Edita era la hija del
rey Edgardo y de Wulfrida (a
veces, llamada santa), venida al mundo en
circunstancias oscuras y, de acuerdo con ciertos informes, extremadamente
escandalosas También al rey Edgardo se le veneraba en Glastonbury. Fue
un notable soberano, Pero su elevación a la santidad se debió, sin duda a lo
que el generalmente sobrio Dr. Plummer describe como “el vasto sistema de mentiras monásticas en
las que descollaba Glastonbury.” (Plummer,
"Beda", vol. II, p. 167)]. Poco después de haber nacido en la
localidad de Kemsing, en Kent, en el año de 962, según refiere la tradición,
fue llevada por su madre a la abadía de Wilton, donde se quedó hasta su muerte,
de manera que las palabras del Martirologio Romano son literalmente ciertas: “Estuvo dedicada
a Dios desde sus primeros años en un monasterio y apenas conoció el mundo
exterior, cuando lo abandonó para siempre.”

Miniatura de Edith de Wilton en una genealogía real del siglo XIII. Autor desconocido.
Aún no cumplía quince años, cuando su real
padre la visitó en Wilton para asistir a su profesión.

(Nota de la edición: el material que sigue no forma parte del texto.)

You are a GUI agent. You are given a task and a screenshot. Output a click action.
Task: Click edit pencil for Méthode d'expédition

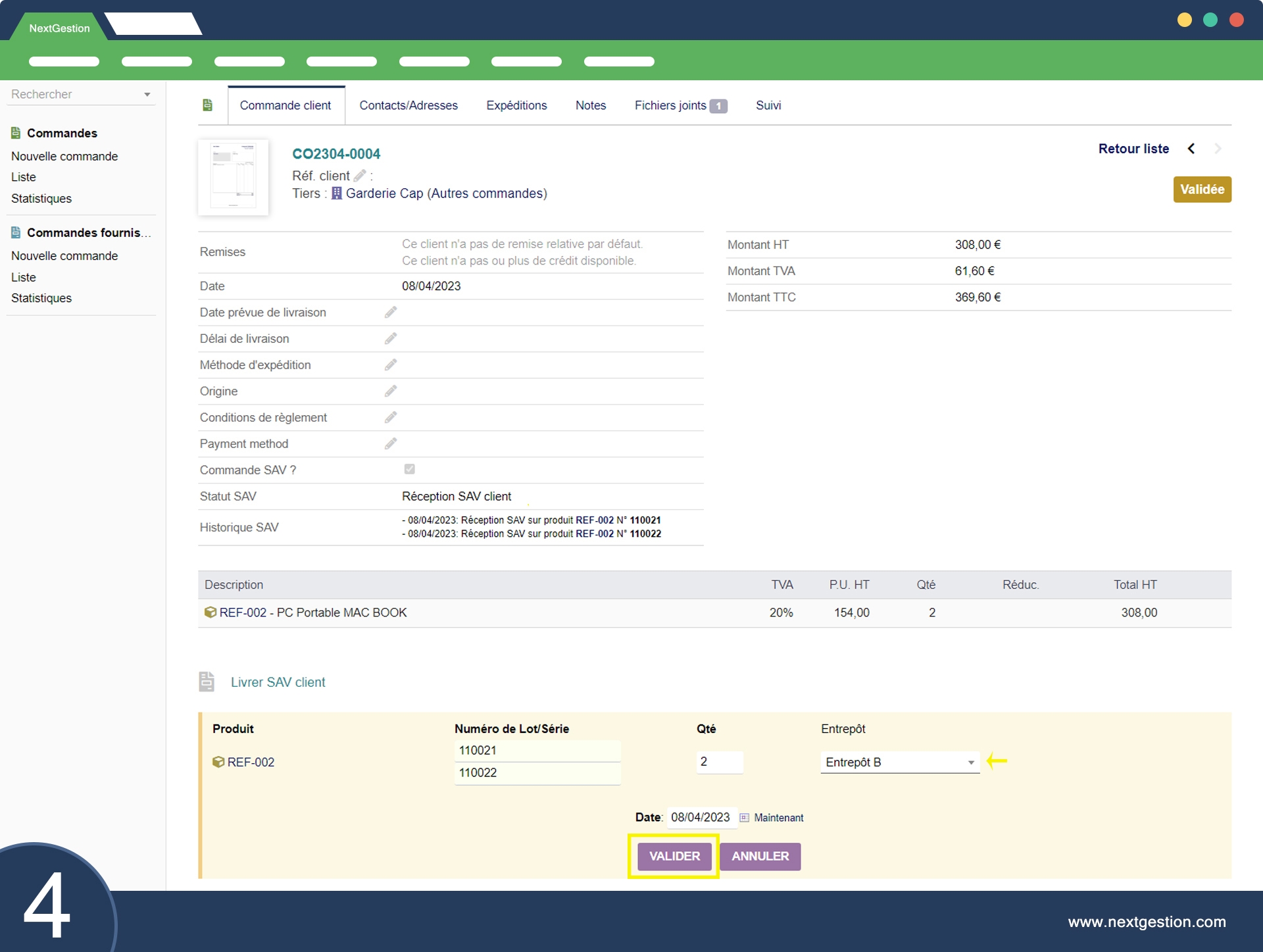pos(391,365)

En aquella ocasión, el
rey hizo que se pusiera ante el altar una carpeta con oro, plata, ornamentos y
joyas, para mostrar lo que perdía su hija, mientras Wulfrida se hallaba de pie
al lado de la carpeta con un velo de monja, un salterio, un cáliz y una patena.
“Todos rogaban a Dios, que conoce todas las cosas,
un signo claro para demostrar a una joven doncella de tan poca edad y
experiencia, la clase de vida que debía escoger.” Es posible que Edgardo orase para que su hija eligiera el
mundo y las riquezas, puesto que trató de adelantarse a su decisión y, antes de
que Edita tomara uno u otro partido, le ofreció el puesto de abadesa en tres
casas distintas (Winchester, Barking y otra), aunque
evidentemente no tenía edad suficiente para gobernarlas más que de nombre.
Pero, de todas maneras, Edita declinó aceptar los
bienes, las dignidades y los superioratos para quedarse en la comunidad de
Wilton, sujeta a su madre, Wulfrida, que era la abadesa. Al poco tiempo,
las monjas insistieron para que Edita aceptara el título honorario de abadesa,
y así lo hizo la joven, “aunque continuó como antes
al servicio de sus hermanas en los oficios más arduos, como una verdadera
Marta.” Al poco tiempo murió el rey Edgardo y le sucedió su hijo, Eduardo el Mártir. A raíz de la trágica muerte de
éste último, la nobleza, adicta al monarca
asesinado pidió que Edita, su media-hermana, dejara el monasterio para ocupar
el trono; pero ella se negó rotundamente y, a las perspectivas de la corona,
prefirió el estado de humildad y obediencia en el servicio de Dios.
Edita construyó la iglesia de San Dionisio, en Wilton y, a la ceremonia de
dedicación de la misma, invitó a San Dunstano, el arzobispo de Canterbury. Los
fieles observaron que, al oficiar la misa, el prelado derramó abundantes
lágrimas y, al preguntársele las razones de su llanto, dijo que se le había revelado que Edita iba a ser arrebatada
pronto de este mundo, “mientras nosotros”,
agregó, “tendremos
que continuar aquí abajo, en la oscuridad y a la sombra de la muerte.” De acuerdo con la
predicción de San Dunstano, cuarenta y tres días después de la solemne
ceremonia, el 16 de septiembre de 984, Edita se fue a descansar en el Señor,
cuando no tenía más de veintidós años de edad. Hay una tierna fábula
donde se relata que Santa Edita se apareció poco después de su muerte, cuando
se bautizaba a un recién nacido del que ella se había comprometido a ser la
madrina; la aparición de Edita sostuvo a la
criatura sobre la pila bautismal. También se apareció, aunque esta
segunda vez llena de santa indignación, ante el rey Canuto que había tenido la
temeridad de poner en tela de juicio algunas de las maravillas que se relataban
sobre la bienaventurada Edita. A Santa Edita se la
conmemora en el día de hoy en la Diócesis de Clifton.
Las autoridades en
la materia son Guillermo de Malmesbury, Simeón de Durham y Capgrave; pero
conviene consultar también la Analecta Bollandiana, vol. LVI (1938), pp. 5-101
y 265-309, dónde Dom A. Wilmart incluye y comenta la leyenda en prosa y verso,
escrita por Goscelin (y dedicada a Lanfranco de Canterbury), que fue tomada del
MS. de Rawlinson, en la Bodleiana, leyenda ésta que resulta muy distinta a la
versión abreviada que se imprimió en el Acta Sanctorum, sept. vol. V, p. 369.